## To do
With the material below, print exactly the lines between the line holding "Given: Open the 转到 menu" and the line holding "This screenshot has height=758, width=1094.", inclusive. Add nothing else.
Top of Entries supplied
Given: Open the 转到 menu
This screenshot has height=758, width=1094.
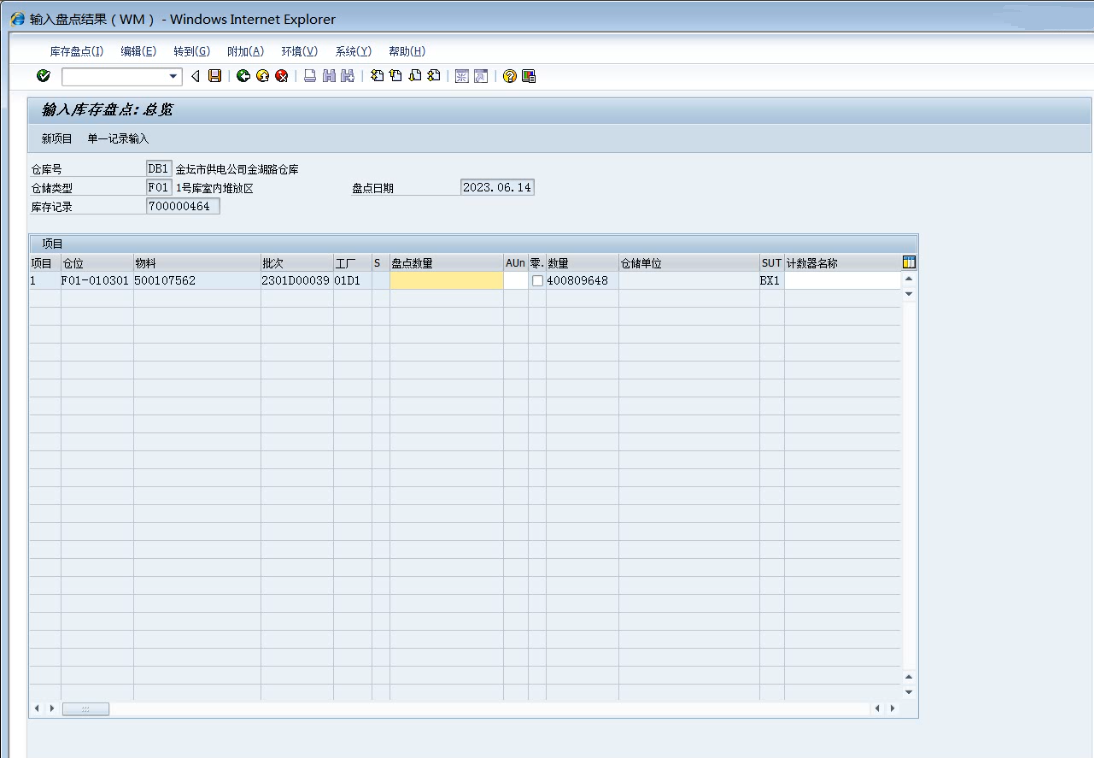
Bottom of Entries supplied
Top of Entries supplied
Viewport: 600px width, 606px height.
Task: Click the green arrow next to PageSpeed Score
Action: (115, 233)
Bottom of Entries supplied
## Reply
Given: Open the 转到 menu
This screenshot has height=758, width=1094.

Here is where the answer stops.